The project was beset with a variety of problems right from its inception and was eventually cancelled in 2017 by the new mayor of London, Sadiq Khan.

The new 83-page report - Up the garden path: Learning from the Garden Bridge project - has been published today by the London Assembly’s Garden Bridge Working Group

“In many respects, it was an ambitious project: delivering significant infrastructure within short timeframes and funded primarily by private sources,” says the report. “Delays caused by failure to finalise land rights and planning permissions on both sides of the proposed bridge served to exacerbate the funding insecurity that plagued the project throughout. Further, the governance model established to deliver the project was not fit-for-purpose, which led to poor and non-transparent decision-making at critical stages to resolve these issues.”

It adds: “Throughout all scrutiny processes on this project, key decision-makers involved in all, or part, of the project have passed the buck regarding accountability. All key stakeholders, are, however, ultimately responsible for their part in this project’s failure.” It says that the former London mayor, Boris Johnson, took an active supporting role in the project, by using the functions of his office to issue mayoral decisions that effectively directed the removal of any blocks to development progress.

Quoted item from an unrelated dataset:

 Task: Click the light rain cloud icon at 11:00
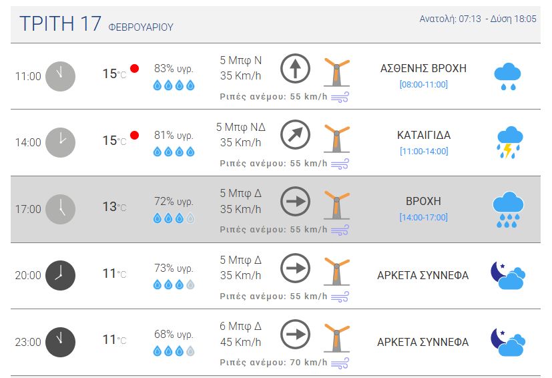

Over the course of the project, the Garden Bridge Trust was progressively reckless in its decision-making to address its increasingly precarious funding position, the report says. “And critically, Transport for London (TfL) did not use the full extent of its functional and advisory powers to communicate to the Greater London Authority the increasing risk associated with the project; regarding both the precariousness of the Trust’s financial position and its mismanagement during the critical months of late 2015-mid 2016.”

Four recommendations are made by the working group:

  • TfL should update its procurement processes to include an overarching procurement strategy for each relevant stage of delivery for all infrastructure projects valued over £50 million (US$63 million);
  • By December 2019, TfL should update project delivery processes to ensure it signs-off on key delivery stages for significant infrastructure projects;
  • By November 2019, TfL should write to the Garden Bridge Trust administrators requesting they provide a copy of the construction contract between the Garden Bridge Trust and contractor Bouygues/Cimolai. TfL should subsequently publish it on its website;
  • For infrastructure projects valued £50 million (US$63 million) or greater that are being delivered by third-party stakeholders, TfL should include contractual conditions for TfL oversight and authorisation to ensure better management of risks associated with delivery.